The proposed seven percent growth will mark the slowest rise in government spending in four years since 2019/2020 when the budget rose by five percent to Sh2.57 trillion.

Treasury projects that total revenue will hit Sh2.897 trillion in the financial year 2023/2024 from the current financial year’s Sh2.51 trillion, with Kenya Revenue Authority (KRA) expected to raise Sh2.66 trillion.

KRA’s collections, which will be Sh375 billion more than the current year’s expected Sh2.19 trillion will be supplemented by Sh331.7 billion from the ministries and other state agencies.

The proposed tax collections hint at expanding the tax base or hitting the current taxpayers with increased or new taxes.

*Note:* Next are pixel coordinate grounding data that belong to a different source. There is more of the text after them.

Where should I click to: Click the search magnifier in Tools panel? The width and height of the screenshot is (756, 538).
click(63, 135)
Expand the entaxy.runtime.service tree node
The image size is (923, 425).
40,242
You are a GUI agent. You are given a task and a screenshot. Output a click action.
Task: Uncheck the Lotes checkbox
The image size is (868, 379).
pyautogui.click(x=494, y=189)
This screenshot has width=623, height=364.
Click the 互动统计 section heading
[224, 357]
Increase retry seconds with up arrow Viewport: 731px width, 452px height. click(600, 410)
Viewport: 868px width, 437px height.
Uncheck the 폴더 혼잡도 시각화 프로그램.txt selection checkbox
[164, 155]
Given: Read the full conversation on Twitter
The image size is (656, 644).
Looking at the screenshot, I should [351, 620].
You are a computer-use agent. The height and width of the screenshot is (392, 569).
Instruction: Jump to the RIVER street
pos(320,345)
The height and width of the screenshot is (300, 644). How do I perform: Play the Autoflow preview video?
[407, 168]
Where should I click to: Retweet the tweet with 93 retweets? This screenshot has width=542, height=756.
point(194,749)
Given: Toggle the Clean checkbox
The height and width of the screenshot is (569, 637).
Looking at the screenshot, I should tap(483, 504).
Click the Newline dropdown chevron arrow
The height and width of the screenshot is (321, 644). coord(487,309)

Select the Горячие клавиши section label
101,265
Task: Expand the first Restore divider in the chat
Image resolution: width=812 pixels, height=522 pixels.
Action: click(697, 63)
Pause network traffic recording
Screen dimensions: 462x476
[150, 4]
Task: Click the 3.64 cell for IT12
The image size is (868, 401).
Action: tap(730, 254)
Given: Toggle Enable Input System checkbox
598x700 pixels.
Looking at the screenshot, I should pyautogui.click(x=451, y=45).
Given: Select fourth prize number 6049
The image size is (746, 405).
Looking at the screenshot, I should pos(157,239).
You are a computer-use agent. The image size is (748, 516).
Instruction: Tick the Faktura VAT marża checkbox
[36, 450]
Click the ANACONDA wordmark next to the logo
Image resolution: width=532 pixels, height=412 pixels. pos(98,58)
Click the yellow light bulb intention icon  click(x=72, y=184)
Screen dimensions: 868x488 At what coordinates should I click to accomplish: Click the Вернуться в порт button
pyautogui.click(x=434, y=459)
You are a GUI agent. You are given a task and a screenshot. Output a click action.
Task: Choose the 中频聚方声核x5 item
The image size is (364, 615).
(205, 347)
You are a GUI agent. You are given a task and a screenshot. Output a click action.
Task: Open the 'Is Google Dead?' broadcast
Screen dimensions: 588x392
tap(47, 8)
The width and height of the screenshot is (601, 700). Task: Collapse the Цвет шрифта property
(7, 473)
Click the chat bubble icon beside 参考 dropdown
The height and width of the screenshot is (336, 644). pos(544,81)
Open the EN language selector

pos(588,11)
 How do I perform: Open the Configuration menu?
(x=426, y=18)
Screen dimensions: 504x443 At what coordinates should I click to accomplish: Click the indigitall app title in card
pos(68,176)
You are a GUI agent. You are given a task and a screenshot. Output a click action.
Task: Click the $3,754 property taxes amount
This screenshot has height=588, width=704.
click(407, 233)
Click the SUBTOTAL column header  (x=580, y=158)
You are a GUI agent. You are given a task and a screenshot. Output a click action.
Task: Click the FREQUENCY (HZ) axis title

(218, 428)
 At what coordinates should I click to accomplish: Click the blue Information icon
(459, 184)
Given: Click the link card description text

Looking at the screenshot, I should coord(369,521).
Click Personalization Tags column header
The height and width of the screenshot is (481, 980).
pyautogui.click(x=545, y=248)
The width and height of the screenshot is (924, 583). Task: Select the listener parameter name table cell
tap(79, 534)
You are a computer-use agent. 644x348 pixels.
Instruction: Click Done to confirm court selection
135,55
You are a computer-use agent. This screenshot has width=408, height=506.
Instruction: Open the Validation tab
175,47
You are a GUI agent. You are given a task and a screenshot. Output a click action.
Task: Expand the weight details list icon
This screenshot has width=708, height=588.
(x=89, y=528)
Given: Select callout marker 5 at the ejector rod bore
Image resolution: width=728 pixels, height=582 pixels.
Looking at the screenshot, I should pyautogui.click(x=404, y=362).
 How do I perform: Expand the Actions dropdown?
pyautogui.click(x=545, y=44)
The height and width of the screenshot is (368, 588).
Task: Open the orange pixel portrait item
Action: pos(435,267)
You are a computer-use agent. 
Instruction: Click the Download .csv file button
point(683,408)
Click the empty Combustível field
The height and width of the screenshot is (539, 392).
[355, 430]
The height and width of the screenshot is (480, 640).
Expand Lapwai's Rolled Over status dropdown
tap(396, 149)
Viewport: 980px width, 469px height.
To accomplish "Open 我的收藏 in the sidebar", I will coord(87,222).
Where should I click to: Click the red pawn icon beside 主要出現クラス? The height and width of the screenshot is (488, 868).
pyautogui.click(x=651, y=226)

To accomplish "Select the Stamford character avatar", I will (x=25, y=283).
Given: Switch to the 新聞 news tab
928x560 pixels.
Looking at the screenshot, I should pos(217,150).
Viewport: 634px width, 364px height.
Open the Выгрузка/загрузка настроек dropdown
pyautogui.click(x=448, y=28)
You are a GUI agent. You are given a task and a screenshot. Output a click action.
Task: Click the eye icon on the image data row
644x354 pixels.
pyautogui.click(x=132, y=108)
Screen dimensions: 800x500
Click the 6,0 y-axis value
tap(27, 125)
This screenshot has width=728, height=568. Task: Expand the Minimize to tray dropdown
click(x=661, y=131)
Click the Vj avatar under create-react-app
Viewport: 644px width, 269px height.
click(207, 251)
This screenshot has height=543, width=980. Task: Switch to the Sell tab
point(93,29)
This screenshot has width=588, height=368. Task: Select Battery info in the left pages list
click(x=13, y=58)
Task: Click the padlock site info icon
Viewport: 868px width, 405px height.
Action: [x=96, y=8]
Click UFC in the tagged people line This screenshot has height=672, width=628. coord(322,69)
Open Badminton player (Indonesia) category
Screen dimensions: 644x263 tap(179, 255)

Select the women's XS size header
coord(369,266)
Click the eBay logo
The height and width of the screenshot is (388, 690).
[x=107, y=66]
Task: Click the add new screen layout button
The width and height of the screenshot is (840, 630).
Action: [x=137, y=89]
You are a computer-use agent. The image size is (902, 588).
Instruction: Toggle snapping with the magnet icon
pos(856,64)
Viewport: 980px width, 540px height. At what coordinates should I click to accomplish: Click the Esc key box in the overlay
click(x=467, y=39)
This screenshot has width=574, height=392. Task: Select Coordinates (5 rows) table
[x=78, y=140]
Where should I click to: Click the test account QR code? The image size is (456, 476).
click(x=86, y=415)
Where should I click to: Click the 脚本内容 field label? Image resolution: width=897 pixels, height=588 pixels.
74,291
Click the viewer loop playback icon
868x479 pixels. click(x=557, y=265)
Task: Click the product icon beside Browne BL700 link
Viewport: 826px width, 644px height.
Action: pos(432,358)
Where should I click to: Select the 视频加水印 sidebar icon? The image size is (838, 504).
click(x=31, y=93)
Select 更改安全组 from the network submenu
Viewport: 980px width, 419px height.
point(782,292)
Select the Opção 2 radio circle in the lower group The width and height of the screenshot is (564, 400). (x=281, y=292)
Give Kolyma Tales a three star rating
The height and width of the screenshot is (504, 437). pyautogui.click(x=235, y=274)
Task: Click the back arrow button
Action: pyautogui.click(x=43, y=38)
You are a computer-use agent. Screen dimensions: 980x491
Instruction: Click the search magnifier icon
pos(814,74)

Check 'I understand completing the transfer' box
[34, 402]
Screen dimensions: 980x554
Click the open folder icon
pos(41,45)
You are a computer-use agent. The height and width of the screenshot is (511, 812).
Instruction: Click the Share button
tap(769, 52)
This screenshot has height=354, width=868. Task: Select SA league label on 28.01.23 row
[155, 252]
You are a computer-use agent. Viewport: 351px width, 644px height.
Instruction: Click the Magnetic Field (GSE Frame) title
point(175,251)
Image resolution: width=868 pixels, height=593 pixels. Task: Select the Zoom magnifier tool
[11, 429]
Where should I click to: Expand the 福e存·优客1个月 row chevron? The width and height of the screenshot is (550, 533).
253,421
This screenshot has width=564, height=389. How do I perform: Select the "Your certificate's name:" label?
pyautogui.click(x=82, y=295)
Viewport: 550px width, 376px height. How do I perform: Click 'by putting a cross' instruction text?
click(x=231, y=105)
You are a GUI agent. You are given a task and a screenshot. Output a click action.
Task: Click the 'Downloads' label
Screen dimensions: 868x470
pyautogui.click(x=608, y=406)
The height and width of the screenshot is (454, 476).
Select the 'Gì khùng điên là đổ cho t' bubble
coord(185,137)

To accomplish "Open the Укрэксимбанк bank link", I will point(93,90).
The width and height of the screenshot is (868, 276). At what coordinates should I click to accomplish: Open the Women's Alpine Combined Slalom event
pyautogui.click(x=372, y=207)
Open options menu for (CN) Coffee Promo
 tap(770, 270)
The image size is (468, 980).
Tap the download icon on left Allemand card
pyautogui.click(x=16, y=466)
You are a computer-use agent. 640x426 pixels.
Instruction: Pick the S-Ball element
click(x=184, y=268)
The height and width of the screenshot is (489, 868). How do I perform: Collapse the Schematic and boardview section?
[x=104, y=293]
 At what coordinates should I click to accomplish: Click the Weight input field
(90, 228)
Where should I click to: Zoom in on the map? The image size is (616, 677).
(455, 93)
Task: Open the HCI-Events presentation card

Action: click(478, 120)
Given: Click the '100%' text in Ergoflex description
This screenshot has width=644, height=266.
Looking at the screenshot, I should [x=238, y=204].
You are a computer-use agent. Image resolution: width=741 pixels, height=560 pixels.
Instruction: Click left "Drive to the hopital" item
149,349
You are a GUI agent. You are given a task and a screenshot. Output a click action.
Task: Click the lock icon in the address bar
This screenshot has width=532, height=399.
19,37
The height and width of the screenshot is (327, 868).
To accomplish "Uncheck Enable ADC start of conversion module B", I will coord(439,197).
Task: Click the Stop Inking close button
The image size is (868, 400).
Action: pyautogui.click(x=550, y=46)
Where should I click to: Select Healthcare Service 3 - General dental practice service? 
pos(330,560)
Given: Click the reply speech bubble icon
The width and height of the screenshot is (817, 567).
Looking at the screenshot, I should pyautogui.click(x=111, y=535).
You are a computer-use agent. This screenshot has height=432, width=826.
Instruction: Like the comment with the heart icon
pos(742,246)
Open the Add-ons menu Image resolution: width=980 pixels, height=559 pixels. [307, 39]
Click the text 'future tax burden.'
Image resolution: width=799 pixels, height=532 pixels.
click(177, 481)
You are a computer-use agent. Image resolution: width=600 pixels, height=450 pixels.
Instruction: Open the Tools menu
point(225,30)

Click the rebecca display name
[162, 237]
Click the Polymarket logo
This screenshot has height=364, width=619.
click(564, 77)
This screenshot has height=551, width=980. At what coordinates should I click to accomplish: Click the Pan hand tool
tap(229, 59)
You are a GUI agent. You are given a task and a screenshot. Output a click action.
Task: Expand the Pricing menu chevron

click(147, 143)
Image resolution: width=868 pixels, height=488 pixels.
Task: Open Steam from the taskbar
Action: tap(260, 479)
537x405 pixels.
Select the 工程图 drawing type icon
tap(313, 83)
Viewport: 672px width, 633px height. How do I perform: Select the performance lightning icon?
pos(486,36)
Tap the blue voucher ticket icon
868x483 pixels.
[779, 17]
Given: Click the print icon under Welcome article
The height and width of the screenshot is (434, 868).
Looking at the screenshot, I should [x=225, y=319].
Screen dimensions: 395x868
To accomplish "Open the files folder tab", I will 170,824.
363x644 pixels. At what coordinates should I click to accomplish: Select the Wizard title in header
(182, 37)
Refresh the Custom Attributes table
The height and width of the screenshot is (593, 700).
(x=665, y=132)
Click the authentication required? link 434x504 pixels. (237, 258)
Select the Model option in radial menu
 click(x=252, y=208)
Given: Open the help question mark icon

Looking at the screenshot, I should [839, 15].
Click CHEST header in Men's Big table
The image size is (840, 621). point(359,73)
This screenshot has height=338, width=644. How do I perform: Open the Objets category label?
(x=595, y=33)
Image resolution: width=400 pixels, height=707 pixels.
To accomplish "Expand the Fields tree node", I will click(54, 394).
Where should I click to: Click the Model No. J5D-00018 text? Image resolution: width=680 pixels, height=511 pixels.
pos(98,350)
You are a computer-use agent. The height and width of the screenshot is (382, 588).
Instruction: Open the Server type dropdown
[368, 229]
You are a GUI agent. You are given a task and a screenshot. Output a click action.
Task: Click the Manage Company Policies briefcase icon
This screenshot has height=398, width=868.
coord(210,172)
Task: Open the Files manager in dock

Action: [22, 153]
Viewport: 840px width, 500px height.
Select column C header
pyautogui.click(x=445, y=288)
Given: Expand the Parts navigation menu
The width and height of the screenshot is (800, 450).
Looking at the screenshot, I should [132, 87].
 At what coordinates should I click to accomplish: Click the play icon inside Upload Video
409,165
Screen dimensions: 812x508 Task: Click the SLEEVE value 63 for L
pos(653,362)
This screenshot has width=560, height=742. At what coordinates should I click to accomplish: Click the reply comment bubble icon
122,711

KRA on Tuesday published proposals to increase taxes on items such as beer, cigarettes, water, juices, and beauty products.

The Treasury projects that the taxable base in the informal sector is Sh2.8 trillion and believes that bringing more people and businesses under the tax bracket will offer a boost to the tax basket.

“Revenue performance will be underpinned by the ongoing reforms in tax policy and revenue administration measures geared towards expanding the tax base,” says Treasury.

President Ruto’s administration hopes to receive Sh48.1 billion in grants, 71 percent more than the Sh28.1 billion that is projected in the financial year ending June 2023.

Kenya then plans to borrow Sh695.2 billion to plug the deficit into the budget.

The borrowing will be Sh154.2 billion or 18 percent lower than the current year’s projected borrowing of Sh849.2 billion.

“This reduction will result in a reduction in the growth of public debt thereby boosting the country’s debt sustainability position,” says Treasury.

Treasury’s draft shows Sh198.6 billion will be borrowed from external lenders while Sh496.6 billion will be borrowed in the domestic market from lenders such as banks, insurance firms and individuals through Treasury bills and bonds.

The cut on borrowing could start in the current financial year if the President makes good on his promise to cut Sh300 billion from the current year’s borrowing plan. This will require a supplementary budget.

Recurrent spending, most of which is used to pay salaries, is projected at Sh2.422 trillion, a Sh70 billion rise from the current year’s Sh2.352 trillion.

The development budget is expected to rise by 33.5 percent from the current year’s Sh596.66 billion to Sh796.4 billion as Dr Ruto hopes to fulfil his election pledges.

According to the Treasury, public spending will be directed towards “the most critical needs of the country” to achieve economic recovery and inclusive growth.

Dr Ruto’s government says it will focus more on agriculture, micro, small and medium-sized enterprises, housing and settlement, healthcare and digital superhighway and the creative industry.

Allocation to agriculture, rural and urban development is projected to drop from Sh68.95 billion to Sh67.67 billion.

That of health is projected to increase from Sh122.52 billion to Sh148.29 billion as the government hopes to scale up the universal health coverage programme.

The education budget will jump from Sh544.52 billion to Sh580.57 billion at a time the implementation of the competency-based curriculum continues.

That of security will hit Sh220.75 billion from Sh177.81 billion.

Treasury estimates that the economy grew by 5.5 percent last year and projects the pace to accelerate to 6.1 percent this year and maintain that momentum over the medium-term

“This growth will be supported by a broad-based private sector growth, including recoveries in agriculture while the public sector consolidates,” says Treasury.

In terms of allocation to the arms of government, the executive will receive Sh2.132 trillion, Sh115 billion more than what is expected to be spent in the current year.

Allocation to Parliament will increase by Sh1.4 billion to Sh39.88 billion while Judiciary will receive Sh1.19 billion more to take its allocation to Sh20.07 billion.

Consolidated fund services, from which debt payment is made, will rise to Sh908.8 billion from Sh864.1 billion.

Counties will be added Sh5 billion more to take their allocation to Sh375 billion.